# prepared statements in groovy



## turmaline (19. Aug 2010)

Hallo Leute,

mal zwangsläufig muss ich groovy kennenlernen. Das Aufgabe ist dabei Dateien aus einer Datenbank zu exportieren. Dabei wurde die Anfrage in zwei Teile getrennt. Im ersten Teil der Anfrage (query_documents) werden zunächst einmal allgemeine Daten abgefragt und daraus filename erstellt. Dann wird es im oldDocHome geschaut, ob eine Datei mit diesem Namen bereits existiert. Wenn ja, dann wird diese Datei einfach in docHome kopiert (statt sie aus der Datenbank zu exportieren). Wenn nicht, wird blob_data (query_blob) abgefragt und die Datei aus der Datenbank exportiert.

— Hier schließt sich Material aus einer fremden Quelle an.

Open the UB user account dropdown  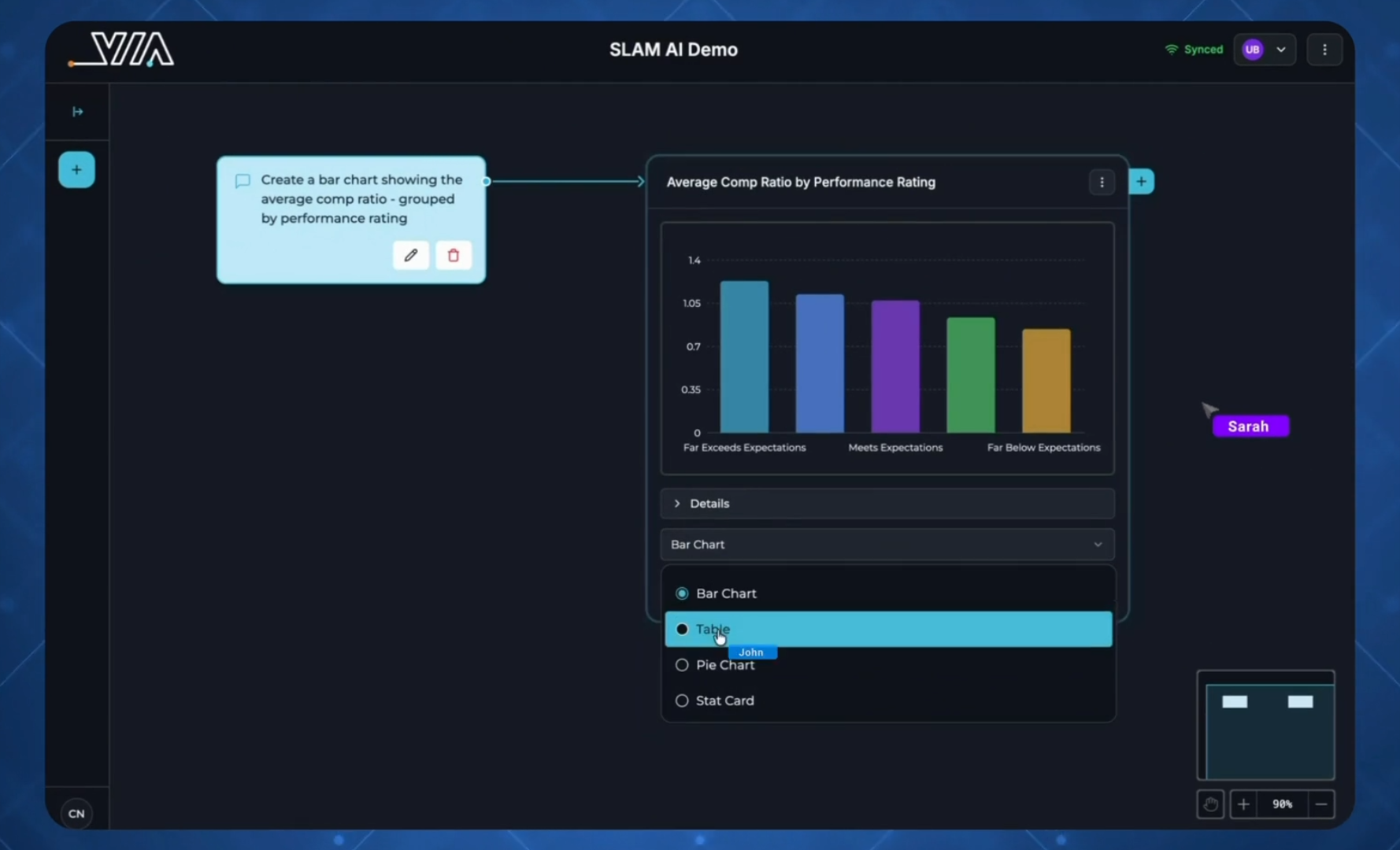1265,50

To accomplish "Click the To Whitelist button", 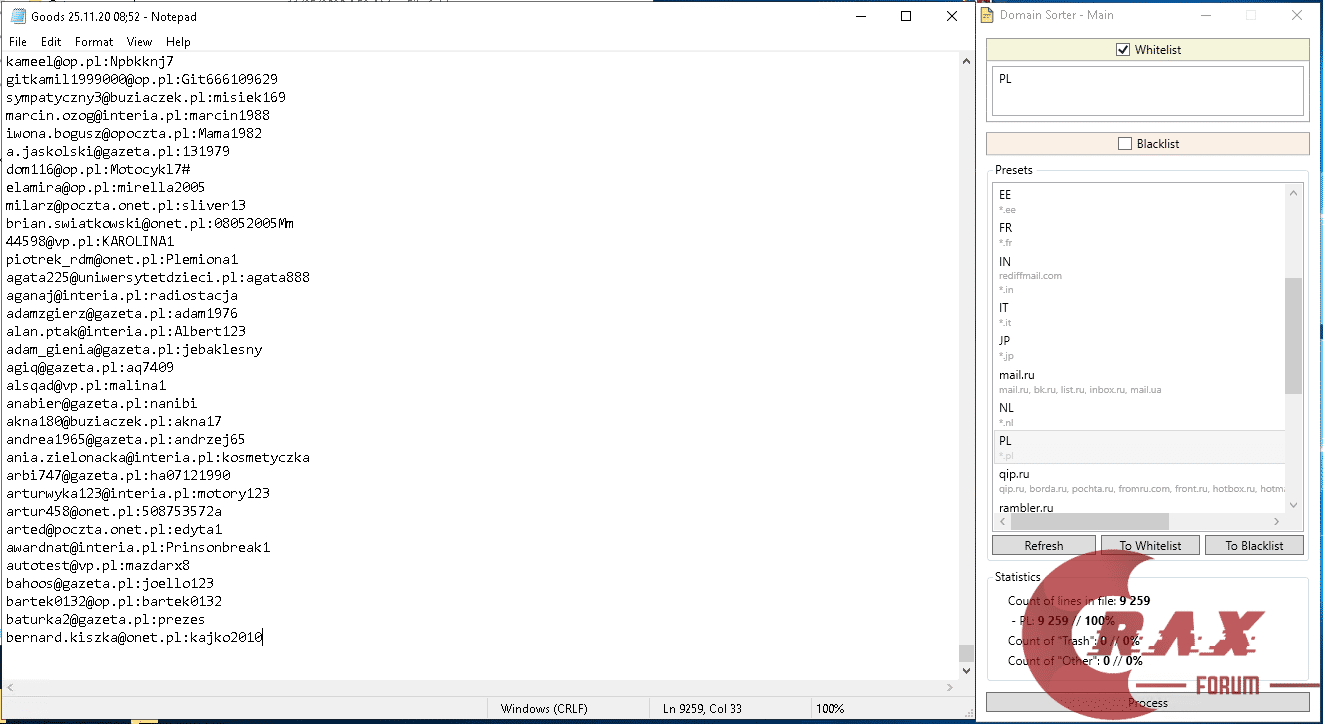I will point(1150,545).
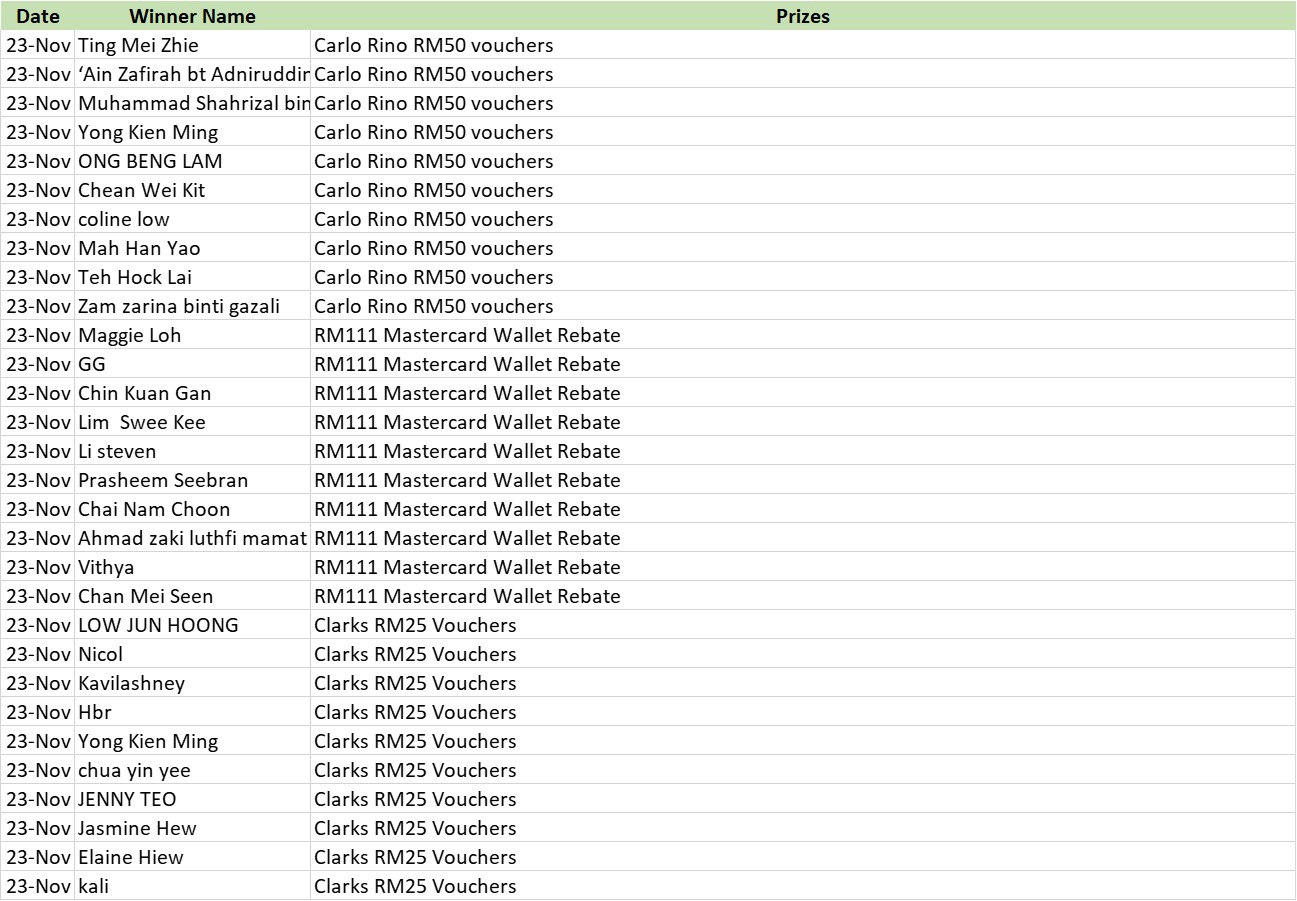Select the Ahmad zaki luthfi mamat cell

click(192, 538)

Es funktioniert leider nicht((( Und da ich mich mit Syntax so gut wie gar nicht auskenne, sehe ich meine Fehler nicht. Bei Ausführung bekomme ich:
No such property: blobref_id


```
String query_documents = """SELECT a.id id, a.version version, e.language language, e.name name, e.blobref_id blobref_id 
		FROM ${tableuser}.attachment_entry e, ${tableuser}.attachment_entries ae, ${tableuser}.attachment a, ${tableuser}.attachment_blob b
		WHERE e.id = ae.attachment_entry_id AND a.id = ae.attachment_id AND e.blobref_id = b.id AND a.id > 3000 AND a.id < 3011"""
    logger.debug("About to query: $query_documents")
	sql.withStatement { stmt -> 
		//stmt.fetchSize = 10
		//stmt.maxFieldSize = 30000000
		//logger.debug("fetchSize=${stmt.fetchSize}, maxFieldSize=${stmt.maxFieldSize}")
	}
	sql.eachRow(query_documents) {
		String lang = it.LANGUAGE != null ? it.LANGUAGE : "null"
		String ext = getExtension(it.NAME)
		String filename = "${it.ID}.${it.VERSION}.${lang}.${ext}"
			
		// look for filename in olddata dir
		File thisFile = new File ("$oldDocHome/$module", filename)
		// if it exists copy it
		if (thisFile.exists()) {
			try {
		        FileUtils.copyFile(thisFile, new File ("$docHome/$module", thisFile.getName ()));
		        //logger.debug("Copying of " + fileName)
		    } catch (IOException e) {
		        e.printStackTrace();
		    }
		} 
		else {
			String query_blob = "SELECT blob_data from ${tableuser}.attachment_blob WHERE blobref_id = :id"
			sql.eachRow(query_blob, [id: blobref_id]) { row ->
			writeBlob(filename, row.getBinaryStream("BLOB_DATA"), module)}
		} 
		
	} // for each row in query_documents
```

Kann mir jemand helfen?

Gruß, madlena


----------



## turmaline (19. Aug 2010)

sorry Leute, wahrscheilich habe ich die Frage im falschen Forum erstellt..((


----------



## maki (19. Aug 2010)

*verschoben*


----------



## bygones (20. Aug 2010)

hab leider in groovy noch kein sql gemacht, aber 
[groovy]sql.eachRow(query_blob, [id: blobref_id]) { row ->[/groovy]
hier verwendest du die blobref_id Variable, die aber nirgends definiert wurde, daher findet er sie auch nicht


----------



## turmaline (20. Aug 2010)

bygones hat gesagt.:


> hier verwendest du die blobref_id Variable, die aber nirgends definiert wurde, daher findet er sie auch nicht



doch die lasse ich mir von der ersten anfrage liefern. syntak war etwas falsch. so funktioniert es!

[groovy]
String query_blob = "SELECT blob_data from ${tableuser}.attachment_blob WHERE id = ?"
  sql.eachRow(query_blob, [it.blobref_id]) { row ->
[/groovy]

bei der ausführung der query_blob-anfrage, wird ein argument übergeben, das wert für welches aus der ersten anfrage stammt.


----------



## bygones (20. Aug 2010)

passts jetzt ? zwischen [c]blobref_id[/c] und [c]it.blobref_id[/c] ist ja n ordentlicher Unterschied


----------



## turmaline (20. Aug 2010)

bygones hat gesagt.:


> passts jetzt ? zwischen [c]blobref_id[/c] und [c]it.blobref_id[/c] ist ja n ordentlicher Unterschied



hast recht


----------